24 Temmuz tarihinin, gazeteciler açısından önemli olduğuna değinen Arda, bir kilometre taşı olma özelliği taşıdığına dikkat çekti.
Osmanlı'da ikinci meşrutiyetle birlikte basında sansürün ilk defa kaldırıldığını hatırlatan Arda şu ifadelere yer verdi, “ 24 Temmuz tarihi, basın tarihinde sansürle mücadelenin önemli bir sembolüdür. Bu bağlamda, bütün basın mensuplarının 24 Temmuz Gazeteciler ve Basın Bayramını kutluyorum. Basın mensuplarının ve sektör içerisinde yer alan bütün arkadaşlarımızın daha uygun koşullarda mesleklerini icra etmelerinin mümkün olmasını temenni ediyorum. 24 Temmuz, sansürle mücadelede sembol bir tarih ve böyle bir günde en büyük temenni ve talebimiz, basında sansürün tek bir zerresine dahi rastlanmayan ortamda mesleğimizi icra etmektir.
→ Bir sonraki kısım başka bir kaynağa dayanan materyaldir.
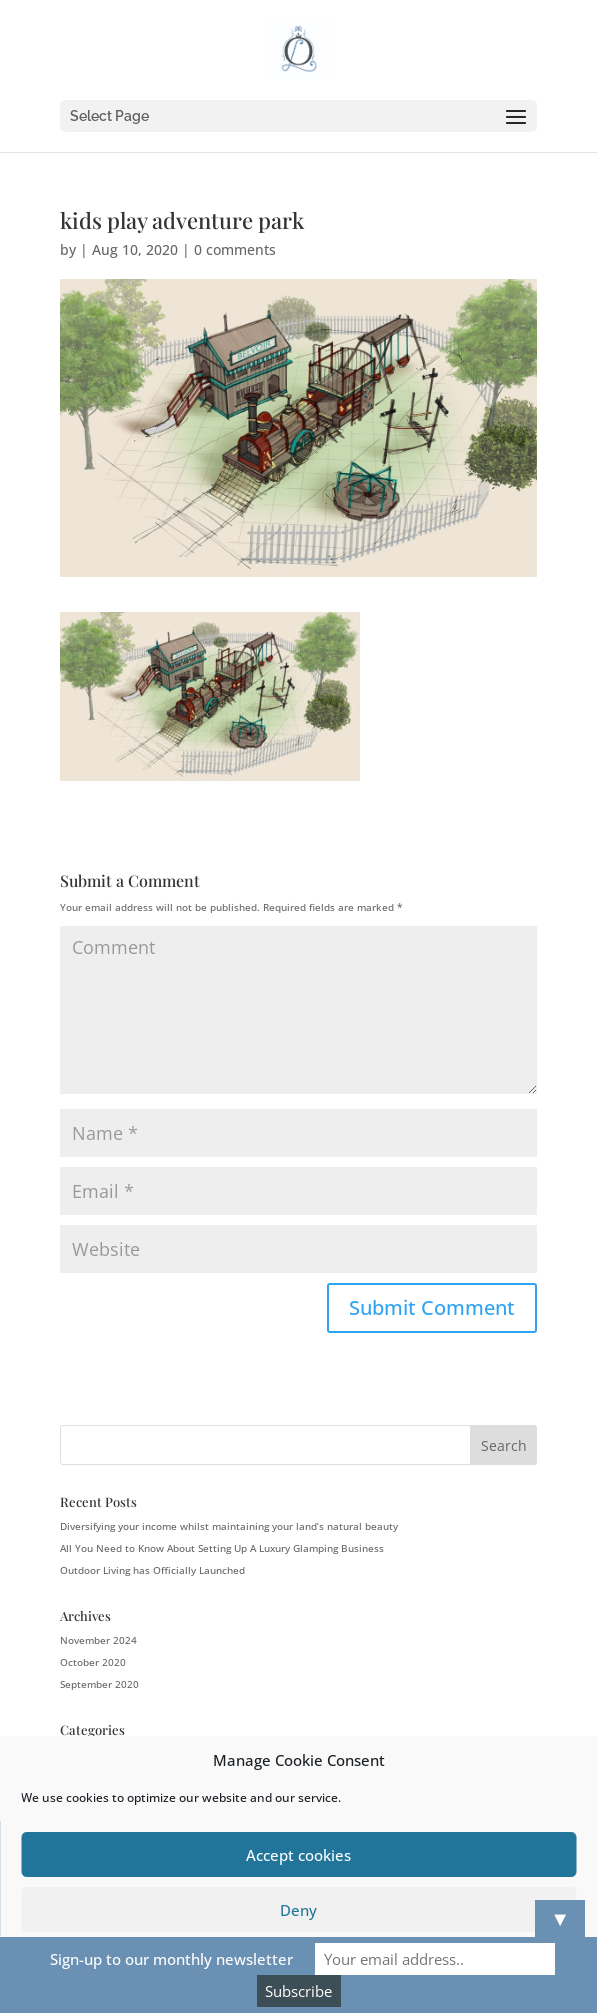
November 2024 (98, 1640)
Toplum, bürokrasi ve siyaset kurumları arasında köprü görevi basının en önemli ve en güçlü ayağı basın özgürlüğüdür.”
Günümüz gazeteciliğini değerlendiren Arda Şunları kaydetti: “Gazetecilik; güncel olaylar, konular ve kişiler hakkında toplanan bilgileri olabildiğince tarafsız bir şekilde yayımlamanın yanı sıra toplum, bürokrasi ve siyaset kurumları arasında köprü görevi görmek gibi bir misyonu da barındırıyor. Zaman ilerledikçe gazetecilik tıpkı diğer sektör ve alanlarda olduğu gibi çağın getirdiklerine ayak uydurdu. Gazetecilik mesleği ve mesleğin barındırdığı misyonlar günümüzde sanal ortama yani internet ortamına taşındı. Gazetecilik ve basın sektörünün internet ortamına taşınması, daha geniş bir kitleye ulaşmayı sağlamanın yanı sıra maliyetlerinde düşmesini sağladı. Geleneksel gazeteciliğin artan maliyetlerinden kaçınan birçok meslektaşımızın, mesleğini internet ortamına taşıması bir uyum ihtiyacından değil zorunluluktan kaynaklanmaktadır. Günümüz gazeteciliği aslında bir dönüşüm sonrası tam olarak bir uyum sürecinde. Yerel düzeyde çağın gereksinimlerine ve getirdiklerini hazmetme sürecinde diyebiliriz.” (Ömer Aşkın-İLKHA)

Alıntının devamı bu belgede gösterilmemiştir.